Crypto Glossary – an overview of all the vocabulary needed to learn about the crypto industry –

What is cryptocurrency?

Over the many centuries of human existence, people realized the importance of trading with each other to obtain various goods and commodities. In the modern world, digital currency is gaining ground and bringing many benefits. The cryptocurrency, also called “crypto” for short, is built on blockchain technology, whereby this technology records information in a system that makes it practically impossible to change. With the use of cryptography, the information is stored securely, giving people peace of mind when making transfers using cryptocurrency.

Cryptocurrency terminology in the industry


Altcoin, as the name suggests, is any alternative coin to Bitcoin. Altcoins include Cardano, Ethereum, and XRP, among thousands of other coins used in the crypto market.


Bitcoin (BTC) is the largest and most popular cryptocurrency to date, and it was also the authentic cryptocurrency that paved the way for this industry to develop into what it is today. Because it is a decentralized digital currency, individuals can buy, sell and even exchange it directly without going through an intermediary like a bank or other financial institutions.

Furthermore, bitcoin does not require entry of one’s personal information such as personal names, tax identification numbers, social security numbers or residential addresses, hence the owners would remain completely anonymous. Instead, what happens is that buyers and sellers are connected via encryption keys, and bitcoin can be “mined” via powerful computers running a specific program that records the transaction in multiple blocks to create the blockchain concept discussed above.

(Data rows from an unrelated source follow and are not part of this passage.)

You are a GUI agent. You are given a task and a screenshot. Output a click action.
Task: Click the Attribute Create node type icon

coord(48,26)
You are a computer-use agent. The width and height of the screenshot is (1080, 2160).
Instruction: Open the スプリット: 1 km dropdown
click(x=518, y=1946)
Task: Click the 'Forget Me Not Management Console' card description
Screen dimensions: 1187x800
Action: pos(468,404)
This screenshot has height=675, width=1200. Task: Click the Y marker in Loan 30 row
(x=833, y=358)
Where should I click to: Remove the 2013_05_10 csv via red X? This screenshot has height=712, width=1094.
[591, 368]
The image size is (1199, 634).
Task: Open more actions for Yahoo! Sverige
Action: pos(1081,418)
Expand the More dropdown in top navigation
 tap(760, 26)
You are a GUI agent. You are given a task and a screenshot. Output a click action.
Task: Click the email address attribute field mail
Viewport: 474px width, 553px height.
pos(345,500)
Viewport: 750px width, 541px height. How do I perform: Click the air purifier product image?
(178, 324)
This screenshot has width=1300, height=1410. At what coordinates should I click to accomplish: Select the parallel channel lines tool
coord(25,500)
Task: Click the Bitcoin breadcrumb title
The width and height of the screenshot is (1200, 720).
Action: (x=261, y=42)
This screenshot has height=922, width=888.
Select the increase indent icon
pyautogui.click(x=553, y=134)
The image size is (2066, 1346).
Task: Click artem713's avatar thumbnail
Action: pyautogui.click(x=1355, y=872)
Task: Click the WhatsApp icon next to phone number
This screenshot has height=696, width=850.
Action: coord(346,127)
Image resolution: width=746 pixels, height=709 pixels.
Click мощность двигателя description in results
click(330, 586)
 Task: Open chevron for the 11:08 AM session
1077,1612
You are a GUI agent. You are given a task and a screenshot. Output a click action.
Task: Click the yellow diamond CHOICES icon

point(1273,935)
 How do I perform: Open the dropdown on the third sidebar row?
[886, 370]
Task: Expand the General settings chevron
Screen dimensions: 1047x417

Cardano (ADA) emerged later, in 2017, and is also a blockchain platform, heavily focused on academic research, often calling itself a third-generation blockchain platform. In contrast to Bitcoin, it is more environmentally friendly in that it dispenses with the concept of mining and thus eliminates the need for a high power supply. Cardano has often been praised for its use of Proof of Stake (PoS) instead of Proof of Work (PoW) mining.

In the traditional cryptocurrencies like Bitcoin, participants compete with each other to figure out mathematical sequences, the downside being that the unselected participant ends up not being rewarded, wasting a significant amount of energy in the process. On the other hand, Cardano’s PoS mechanism, namely Ouroboros, selects these participants randomly and not on a competitive basis, leaving less room for wasted energy while being more resource efficient.


Ethereum (ETH) is the second largest blockchain project today after bitcoin, but although it works in the same way as a blockchain, it has different characteristics, specifications and also uses different technologies. However, while Bitcoin is solely focused on being a form of digital currency, Ethereum is considered a ledger technology used by companies worldwide to establish new programs and create space for further innovation. This is best illustrated by the presence of numerous Ethereum developer communities focused on strengthening the network and creating new programs.

Furthermore, Ethereum is also working towards the launch of Ethereum 2.0, which would be an upgrade that would switch from the PoW mechanism to a PoS mechanism, which would result in it working in a similar way to Cardano and giving more prioritization to the environment. According to Forbes, with this upgrade, Ethereum 2.0 is predicted to reduce the carbon footprint of the entire cryptocurrency by at least 99.95%.

fiat currency

Fiat currencies in relation to crypto are known as traditional currencies that are regulated and supported by the country. Examples are the US dollar, the British pound and the euro.

Non-fungible Tokens

Non-Fungible Tokens (NFTs) are also part of the cryptocurrency world, however, the difference between NFTs and the cryptocurrency coins described above is a matter of fungibility. This is because cryptocurrencies like bitcoin can be traded between different people and they would receive the exact same asset that they previously owned. However, since NFTs are not fungible, each NFT is unique in its own way and therefore cannot be replicated. Often represented by a digital work of art like an image, NFTs often trade for thousands if not millions depending on the individual’s personal preferences and are slowly becoming the future of digital investing.


Stablecoins are cryptocurrencies that have their value tied to other assets, often currencies like fiat currencies. Unlike most cryptocurrencies like Ethereum and Bitcoin, stablecoins are backed by hard assets, making their value more stable over time and less volatile than typical cryptocurrencies. Hence, stablecoins eliminate the concept of “mining” and derive their price from the value of another asset. Rather than having to buy bitcoin directly in a fiat currency such as the US dollar, traders generally exchange fiat for a stablecoin, resulting in the stablecoin being traded for another cryptocurrency such as bitcoin or ether. Some of the most popular stablecoins are Tether (USDT), USD Coin (USDC) and Binance (BUSD).


In digital terms, a wallet is used as a digital storage device for a person to keep their crypto assets in a safe form. Wallets can be divided into two categories, either hot wallets or cold wallets. The former would be connected to the internet and users would have to access it by creating an account and setting a password, hence it could be vulnerable to attack from hackers which could lead to significant monetary loss. The latter is more secure in the sense that it isn’t constantly connected to the internet, and more secure because to access the wallet itself, the transaction would need to be signed or authorized by the hardware device storing the crypto.